<<<<
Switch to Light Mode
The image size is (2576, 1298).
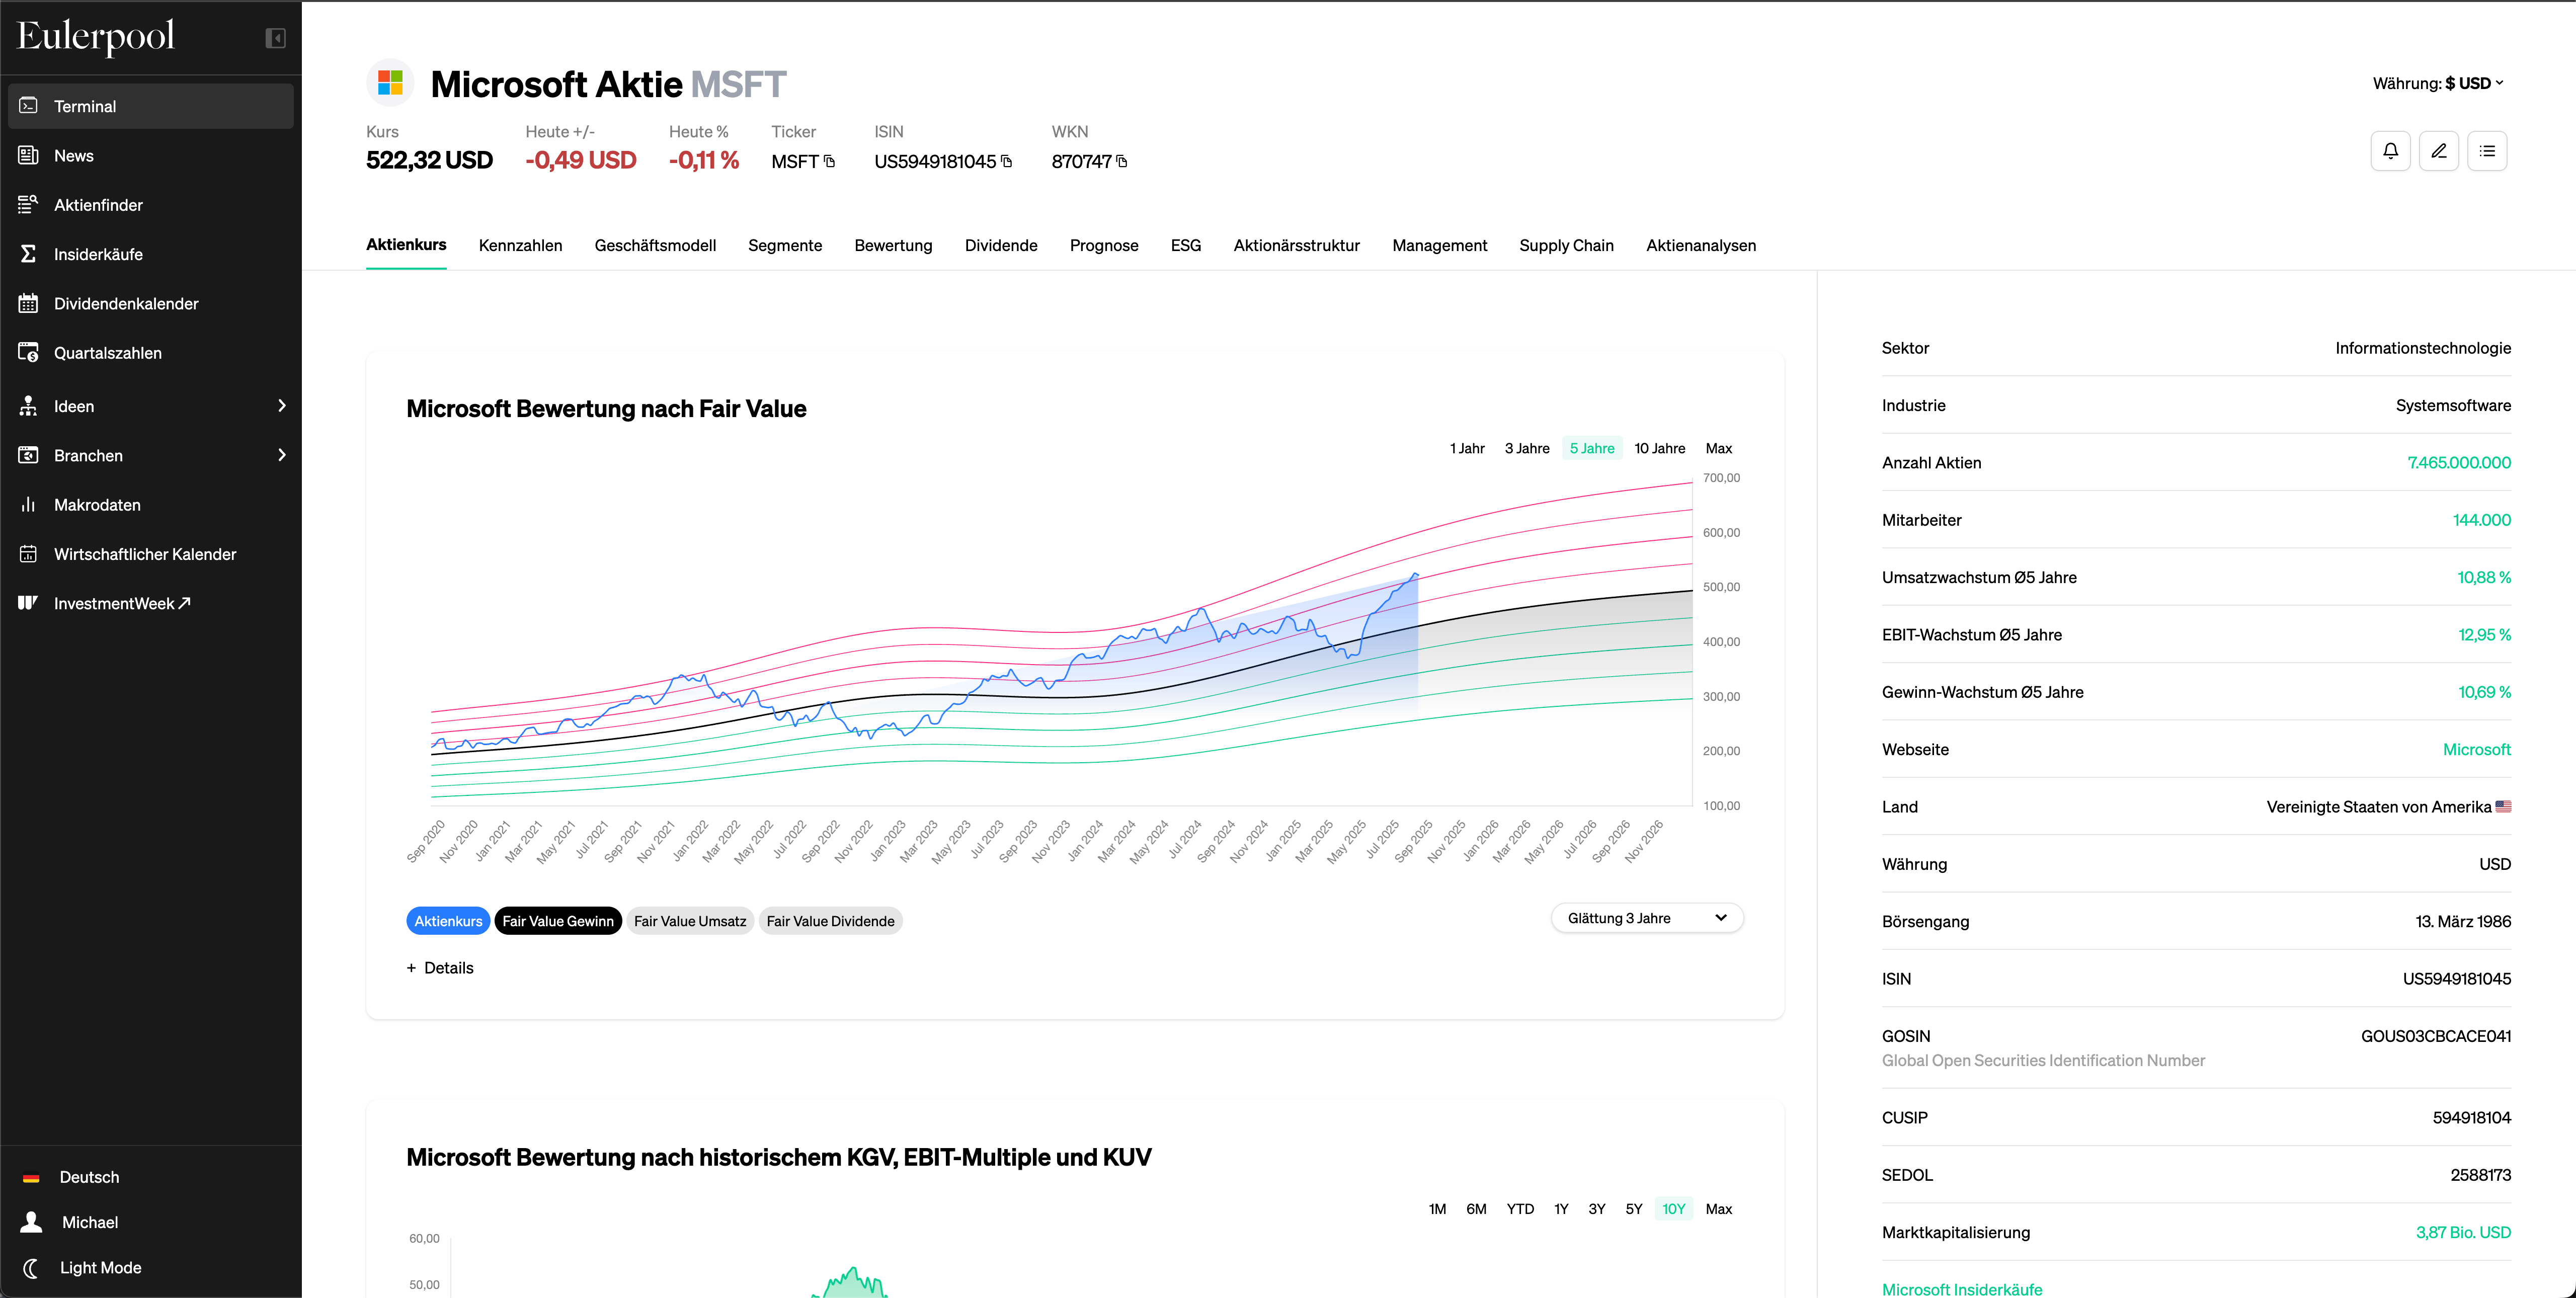[100, 1267]
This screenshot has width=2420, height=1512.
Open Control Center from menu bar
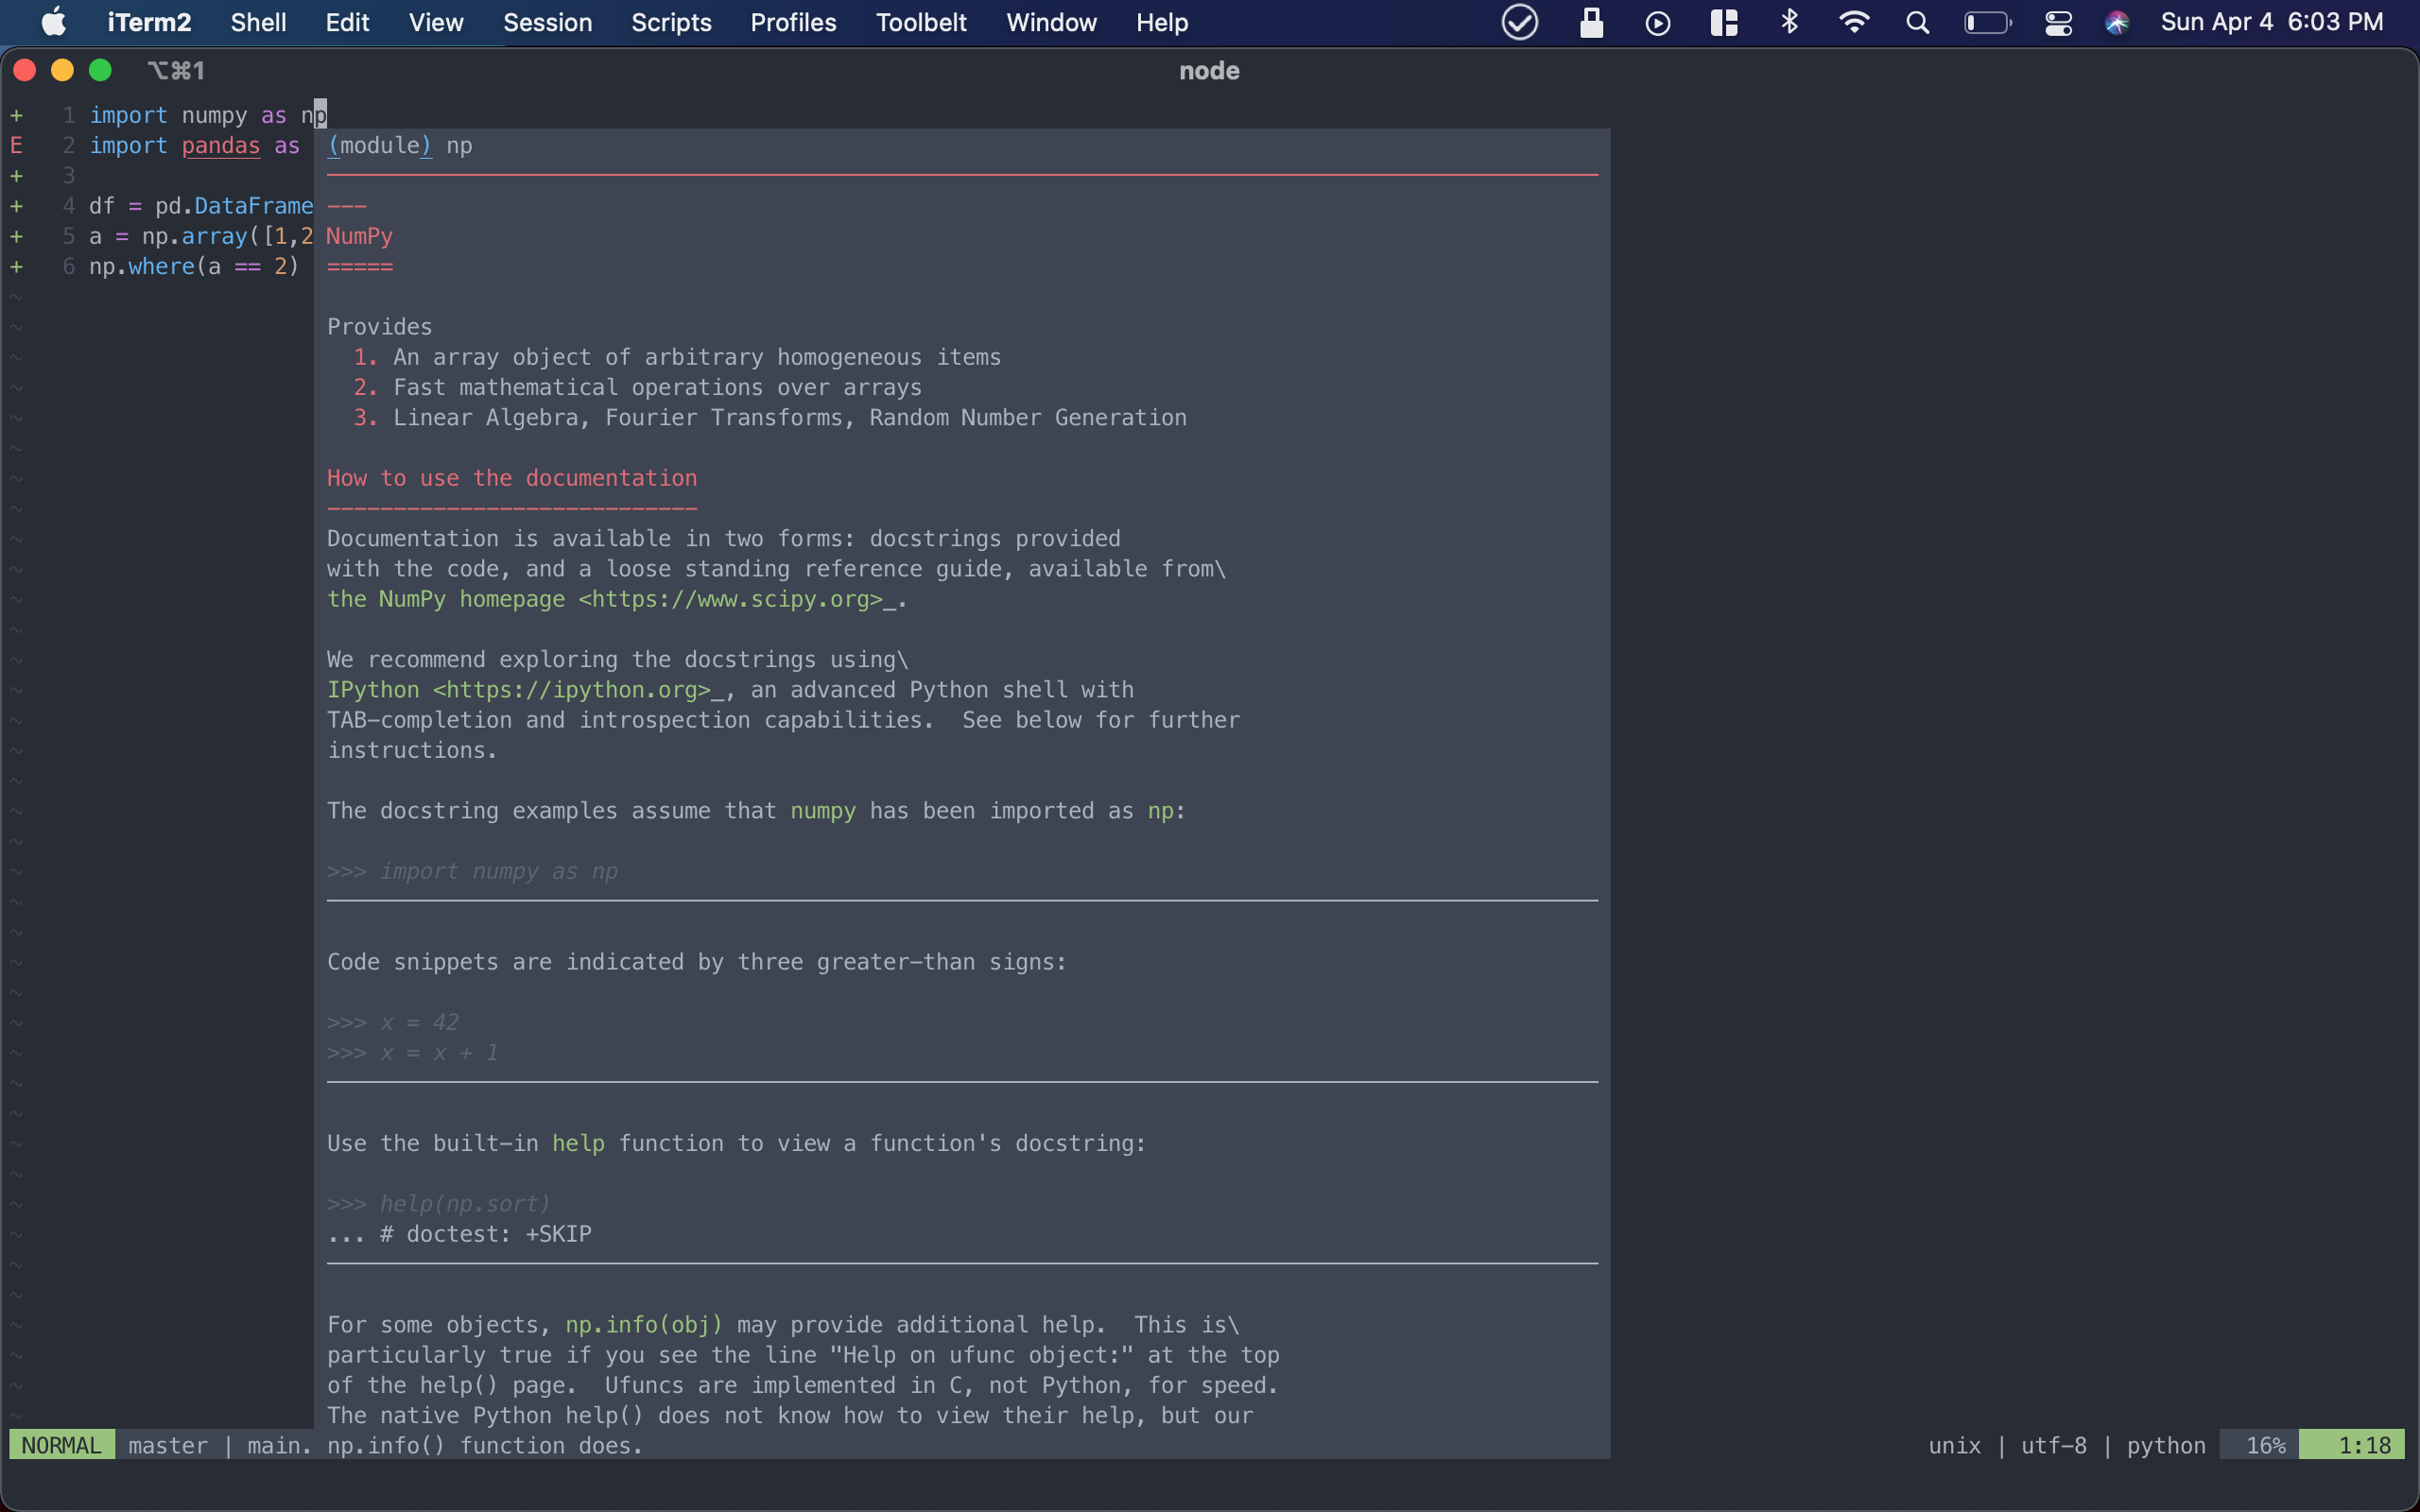[2058, 22]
>>>>
Everything from the line containing "This screenshot has width=2420, height=1512." through the last line of the records above is to be reproduced exactly, except the pictures.

# RESULT OF THIS EXERCISE
This screenshot has width=2420, height=1512.
Open Control Center from menu bar
[2058, 22]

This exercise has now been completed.